Biochemical characterization of E. coli TA2293P as a microbial cell factory for PHB synthesis. (A) In vitro determination of the specific (Sp) 3-ketoacyl-coenzyme A thiolase (PhaA) activity. Cells were harvested after growing them for 24 h in M9 minimal medium added with 30 g l⁻¹ glucose as the sole carbon source, and the activity of PhaA was determined in the cell-free extract as detailed in the Section “Materials and Methods.” (B) Poly(3-hydroxybutyrate) (PHB) accumulation. The PHB content (expressed as a percentage of the cell dry weight) was assessed by flow cytometry after growing the cells for 24 h in M9 minimal medium added with 30 g l⁻¹ glucose as the sole carbon source. In all cases, each bar represents the mean value of the corresponding enzymatic activity ± SD of triplicate measurements from at least two independent experiments.
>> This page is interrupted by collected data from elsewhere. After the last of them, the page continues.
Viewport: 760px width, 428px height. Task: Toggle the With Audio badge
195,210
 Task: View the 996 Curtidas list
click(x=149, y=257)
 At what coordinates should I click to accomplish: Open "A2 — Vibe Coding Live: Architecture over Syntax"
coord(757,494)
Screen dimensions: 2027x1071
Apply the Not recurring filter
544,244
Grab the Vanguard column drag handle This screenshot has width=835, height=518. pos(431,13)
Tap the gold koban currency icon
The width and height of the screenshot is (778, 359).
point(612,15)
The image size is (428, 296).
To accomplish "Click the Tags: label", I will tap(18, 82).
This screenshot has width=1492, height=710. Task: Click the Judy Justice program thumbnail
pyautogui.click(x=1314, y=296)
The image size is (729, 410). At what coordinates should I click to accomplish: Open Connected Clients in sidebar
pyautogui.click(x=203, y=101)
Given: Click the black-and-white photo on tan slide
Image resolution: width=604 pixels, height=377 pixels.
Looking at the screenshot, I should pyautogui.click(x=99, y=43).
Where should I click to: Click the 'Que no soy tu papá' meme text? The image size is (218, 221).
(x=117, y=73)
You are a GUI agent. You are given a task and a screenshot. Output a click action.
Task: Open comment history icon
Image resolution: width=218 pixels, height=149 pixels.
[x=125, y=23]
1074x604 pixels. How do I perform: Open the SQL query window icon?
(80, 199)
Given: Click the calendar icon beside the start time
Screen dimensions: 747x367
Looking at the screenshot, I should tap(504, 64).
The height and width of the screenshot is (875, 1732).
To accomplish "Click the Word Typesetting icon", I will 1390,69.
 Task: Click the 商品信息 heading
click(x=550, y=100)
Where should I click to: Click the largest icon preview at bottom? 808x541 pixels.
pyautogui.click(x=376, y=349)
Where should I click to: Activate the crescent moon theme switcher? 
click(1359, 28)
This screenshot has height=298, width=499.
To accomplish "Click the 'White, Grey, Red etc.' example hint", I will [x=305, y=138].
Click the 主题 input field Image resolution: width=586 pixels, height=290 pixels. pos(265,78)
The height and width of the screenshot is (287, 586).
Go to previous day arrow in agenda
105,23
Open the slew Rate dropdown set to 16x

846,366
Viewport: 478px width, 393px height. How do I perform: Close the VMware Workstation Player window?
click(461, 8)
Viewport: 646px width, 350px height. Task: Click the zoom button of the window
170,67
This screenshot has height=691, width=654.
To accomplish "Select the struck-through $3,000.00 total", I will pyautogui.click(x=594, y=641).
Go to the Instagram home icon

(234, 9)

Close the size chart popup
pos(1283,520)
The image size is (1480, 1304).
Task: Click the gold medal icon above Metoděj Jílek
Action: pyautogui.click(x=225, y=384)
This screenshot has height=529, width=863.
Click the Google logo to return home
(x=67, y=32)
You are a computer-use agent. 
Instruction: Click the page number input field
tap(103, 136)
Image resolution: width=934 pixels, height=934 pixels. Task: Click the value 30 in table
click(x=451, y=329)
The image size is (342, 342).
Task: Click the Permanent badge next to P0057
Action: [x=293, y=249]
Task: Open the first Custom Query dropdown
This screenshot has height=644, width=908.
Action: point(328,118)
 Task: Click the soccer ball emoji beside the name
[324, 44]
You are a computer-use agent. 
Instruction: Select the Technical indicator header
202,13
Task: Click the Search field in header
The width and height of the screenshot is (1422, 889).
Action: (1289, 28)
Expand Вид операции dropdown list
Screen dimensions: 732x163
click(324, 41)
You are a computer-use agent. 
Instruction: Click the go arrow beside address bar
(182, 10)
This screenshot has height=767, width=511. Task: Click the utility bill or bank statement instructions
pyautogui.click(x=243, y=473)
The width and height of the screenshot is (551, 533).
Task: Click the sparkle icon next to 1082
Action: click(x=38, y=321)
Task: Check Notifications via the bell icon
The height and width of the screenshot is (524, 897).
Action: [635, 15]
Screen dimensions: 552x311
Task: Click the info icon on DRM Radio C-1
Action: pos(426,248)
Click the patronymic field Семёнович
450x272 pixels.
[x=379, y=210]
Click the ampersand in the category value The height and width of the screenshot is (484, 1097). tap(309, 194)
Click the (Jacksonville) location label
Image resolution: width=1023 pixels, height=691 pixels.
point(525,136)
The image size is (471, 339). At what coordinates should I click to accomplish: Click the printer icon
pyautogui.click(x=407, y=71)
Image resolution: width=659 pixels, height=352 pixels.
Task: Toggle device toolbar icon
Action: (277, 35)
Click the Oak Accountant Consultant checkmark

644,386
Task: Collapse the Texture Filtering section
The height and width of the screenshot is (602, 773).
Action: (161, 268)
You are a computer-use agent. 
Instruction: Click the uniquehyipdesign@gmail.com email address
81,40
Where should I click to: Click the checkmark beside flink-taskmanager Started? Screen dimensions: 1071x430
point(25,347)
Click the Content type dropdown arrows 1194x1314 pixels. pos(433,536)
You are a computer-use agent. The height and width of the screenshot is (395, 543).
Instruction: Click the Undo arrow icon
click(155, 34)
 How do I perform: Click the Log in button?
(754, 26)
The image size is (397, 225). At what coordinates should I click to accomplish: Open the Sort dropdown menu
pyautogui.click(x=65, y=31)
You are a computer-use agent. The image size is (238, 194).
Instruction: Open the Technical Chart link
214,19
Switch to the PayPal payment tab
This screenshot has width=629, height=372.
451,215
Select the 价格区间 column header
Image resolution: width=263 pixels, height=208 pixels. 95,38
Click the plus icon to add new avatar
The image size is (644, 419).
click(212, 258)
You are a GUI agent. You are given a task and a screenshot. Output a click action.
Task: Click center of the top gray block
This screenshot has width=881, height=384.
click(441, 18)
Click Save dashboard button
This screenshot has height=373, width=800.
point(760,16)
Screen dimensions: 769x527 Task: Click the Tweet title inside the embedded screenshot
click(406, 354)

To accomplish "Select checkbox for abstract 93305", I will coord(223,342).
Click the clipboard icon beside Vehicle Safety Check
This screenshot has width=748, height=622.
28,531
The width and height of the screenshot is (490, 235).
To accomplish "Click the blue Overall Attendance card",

The strains used to explore these biochemical traits were E. coli BW25113 (wild-type strain), E. coli JW2293-1 (Δpta), E. coli JW2293P (Δpta, carrying the phaC1AB1 gene cluster in a multi-copy plasmid), and E. coli TA2293P [Δpta, ykgH:mini-Tn5(phaC1AB1)]. See Table 1 for further details about the genotype of each E. coli strain. The relevant features of each strain are indicated at the bottom of the figure.